ECG_UNET

class torch_ecg.models.ECG_UNET(classes: Sequence[str], n_leads: int, config: Optional[torch_ecg.cfg.CFG] = None)[source]

Bases: torch.nn.modules.module.Module, torch_ecg.utils.utils_nn.CkptMixin, torch_ecg.utils.utils_nn.SizeMixin, torch_ecg.utils.misc.CitationMixin

U-Net for (multi-lead) ECG wave delineation.

The U-Net is a fully convolutional network originally proposed for biomedical image segmentation 1. This architecture is applied to ECG wave delineation in 2. This implementation is based on an open-source implementation on GitHub 3.

Parameters
  • classes (Sequence[str]) – List of names of the classes.

  • n_leads (int) – Number of input leads (number of input channels).

  • config (CFG, optional,) – Other hyper-parameters, including kernel sizes, etc. Refer to the corresponding config file.

References

1

Ronneberger, Olaf, Philipp Fischer, and Thomas Brox. “U-net: Convolutional networks for biomedical image segmentation.” International Conference on Medical image computing and computer-assisted intervention. Springer, 2015.

2

Moskalenko, Viktor, Nikolai Zolotykh, and Grigory Osipov. “Deep Learning for ECG Segmentation.” International Conference on Neuroinformatics. Springer, Cham, 2019.

3

https://github.com/milesial/Pytorch-UNet/

compute_output_shape(seq_len: Optional[int] = None, batch_size: Optional[int] = None) Sequence[Optional[int]][source]

Compute the output shape of the model.

Parameters
  • seq_len (int, optional) – The length of the input signal tensor.

  • batch_size (int, optional) – The batch size of the input signal tensor.

Returns

output_shape – The output shape of the model.

Return type

sequence

forward(input: torch.Tensor) torch.Tensor[source]

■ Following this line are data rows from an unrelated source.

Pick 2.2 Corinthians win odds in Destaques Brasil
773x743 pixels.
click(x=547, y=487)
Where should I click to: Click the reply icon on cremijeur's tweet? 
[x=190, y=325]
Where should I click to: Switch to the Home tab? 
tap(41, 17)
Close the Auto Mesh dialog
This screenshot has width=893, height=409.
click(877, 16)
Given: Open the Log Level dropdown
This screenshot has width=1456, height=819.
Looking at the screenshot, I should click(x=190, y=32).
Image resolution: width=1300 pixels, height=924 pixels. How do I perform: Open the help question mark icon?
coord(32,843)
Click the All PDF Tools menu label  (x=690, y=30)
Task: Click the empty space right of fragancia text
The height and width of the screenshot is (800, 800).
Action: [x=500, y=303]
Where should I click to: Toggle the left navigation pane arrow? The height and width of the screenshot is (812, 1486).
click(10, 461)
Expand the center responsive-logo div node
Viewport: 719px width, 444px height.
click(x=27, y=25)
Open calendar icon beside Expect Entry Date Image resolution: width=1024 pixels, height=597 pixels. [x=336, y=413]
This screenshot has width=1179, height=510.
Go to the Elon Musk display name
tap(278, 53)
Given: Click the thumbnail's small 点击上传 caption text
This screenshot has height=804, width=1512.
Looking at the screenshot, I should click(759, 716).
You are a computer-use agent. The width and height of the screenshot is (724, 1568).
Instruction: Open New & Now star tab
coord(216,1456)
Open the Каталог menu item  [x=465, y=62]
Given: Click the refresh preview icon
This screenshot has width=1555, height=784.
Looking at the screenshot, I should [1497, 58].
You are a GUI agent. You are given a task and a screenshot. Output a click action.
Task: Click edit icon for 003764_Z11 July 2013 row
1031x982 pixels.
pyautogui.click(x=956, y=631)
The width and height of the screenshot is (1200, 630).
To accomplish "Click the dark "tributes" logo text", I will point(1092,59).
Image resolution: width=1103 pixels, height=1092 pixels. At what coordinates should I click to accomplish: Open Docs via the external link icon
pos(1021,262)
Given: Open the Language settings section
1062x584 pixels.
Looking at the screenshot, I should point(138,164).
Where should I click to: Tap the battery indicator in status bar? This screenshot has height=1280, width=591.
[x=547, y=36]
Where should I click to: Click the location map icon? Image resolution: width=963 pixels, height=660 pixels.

Forward pass of the model.

Parameters

input (torch.Tensor) – Input signal tensor, of shape (batch_size, n_channels, seq_len).

Returns

output – Output tensor, of shape (batch_size, n_channels, seq_len).

Return type

torch.Tensor

inference(input: torch.Tensor, bin_pred_thr: float = 0.5) torch.Tensor[source]

Method for making inference on a single input.